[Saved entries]
/---

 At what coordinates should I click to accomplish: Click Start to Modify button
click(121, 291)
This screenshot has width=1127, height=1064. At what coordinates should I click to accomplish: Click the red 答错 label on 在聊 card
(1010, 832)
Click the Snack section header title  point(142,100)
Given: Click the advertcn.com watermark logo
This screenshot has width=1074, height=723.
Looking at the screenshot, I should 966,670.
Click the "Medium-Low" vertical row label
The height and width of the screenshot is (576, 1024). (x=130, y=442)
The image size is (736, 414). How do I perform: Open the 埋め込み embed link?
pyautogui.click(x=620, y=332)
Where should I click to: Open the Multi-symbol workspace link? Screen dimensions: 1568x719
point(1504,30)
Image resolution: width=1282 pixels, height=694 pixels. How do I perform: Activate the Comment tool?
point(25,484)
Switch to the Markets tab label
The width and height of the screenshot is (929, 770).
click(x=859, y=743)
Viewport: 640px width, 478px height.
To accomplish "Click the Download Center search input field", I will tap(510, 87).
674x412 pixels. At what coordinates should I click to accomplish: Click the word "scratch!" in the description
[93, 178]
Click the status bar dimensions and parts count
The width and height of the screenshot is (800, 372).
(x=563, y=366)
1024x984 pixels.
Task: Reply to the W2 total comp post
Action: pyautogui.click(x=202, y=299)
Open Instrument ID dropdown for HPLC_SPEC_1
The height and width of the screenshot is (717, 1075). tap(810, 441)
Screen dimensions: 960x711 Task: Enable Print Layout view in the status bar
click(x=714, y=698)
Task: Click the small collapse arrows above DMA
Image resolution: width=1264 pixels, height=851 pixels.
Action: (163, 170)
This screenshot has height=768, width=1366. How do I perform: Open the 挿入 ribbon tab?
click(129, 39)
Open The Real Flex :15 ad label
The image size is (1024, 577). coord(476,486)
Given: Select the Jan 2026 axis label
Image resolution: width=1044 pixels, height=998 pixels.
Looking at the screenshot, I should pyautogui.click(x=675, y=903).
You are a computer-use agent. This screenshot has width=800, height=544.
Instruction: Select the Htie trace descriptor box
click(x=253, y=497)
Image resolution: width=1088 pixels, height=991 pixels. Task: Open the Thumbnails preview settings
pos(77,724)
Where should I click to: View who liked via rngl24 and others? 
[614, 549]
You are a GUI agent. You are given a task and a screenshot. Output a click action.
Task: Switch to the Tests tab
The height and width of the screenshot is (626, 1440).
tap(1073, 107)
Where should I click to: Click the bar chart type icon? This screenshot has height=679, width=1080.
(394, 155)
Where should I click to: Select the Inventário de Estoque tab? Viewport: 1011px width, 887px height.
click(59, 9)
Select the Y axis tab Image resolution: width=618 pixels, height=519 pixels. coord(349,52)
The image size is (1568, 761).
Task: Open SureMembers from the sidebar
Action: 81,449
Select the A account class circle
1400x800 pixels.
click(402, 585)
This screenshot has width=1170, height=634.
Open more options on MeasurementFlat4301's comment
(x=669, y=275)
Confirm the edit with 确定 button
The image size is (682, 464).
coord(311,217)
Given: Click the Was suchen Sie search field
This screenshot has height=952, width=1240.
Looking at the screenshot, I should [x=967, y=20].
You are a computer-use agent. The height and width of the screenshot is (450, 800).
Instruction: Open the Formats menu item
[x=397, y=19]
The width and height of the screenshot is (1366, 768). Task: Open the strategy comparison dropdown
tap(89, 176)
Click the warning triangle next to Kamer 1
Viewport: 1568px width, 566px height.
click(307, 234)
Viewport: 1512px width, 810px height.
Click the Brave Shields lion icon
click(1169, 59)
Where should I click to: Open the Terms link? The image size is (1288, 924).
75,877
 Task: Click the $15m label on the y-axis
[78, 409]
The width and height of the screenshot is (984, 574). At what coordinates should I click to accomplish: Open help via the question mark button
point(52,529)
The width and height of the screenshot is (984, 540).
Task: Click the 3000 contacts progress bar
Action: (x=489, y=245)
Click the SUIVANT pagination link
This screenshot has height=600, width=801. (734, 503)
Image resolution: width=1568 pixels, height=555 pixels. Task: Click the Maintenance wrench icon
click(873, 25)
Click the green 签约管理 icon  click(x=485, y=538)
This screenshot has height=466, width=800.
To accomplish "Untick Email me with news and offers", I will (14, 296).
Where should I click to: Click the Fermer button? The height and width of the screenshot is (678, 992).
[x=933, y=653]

\---

What to produce
Exact reproduction is required: output the lines from the start of the entries above through the line with "Given: Click the advertcn.com watermark logo".

Task solution
 At what coordinates should I click to accomplish: Click Start to Modify button
click(121, 291)
This screenshot has width=1127, height=1064. At what coordinates should I click to accomplish: Click the red 答错 label on 在聊 card
(1010, 832)
Click the Snack section header title  point(142,100)
Given: Click the advertcn.com watermark logo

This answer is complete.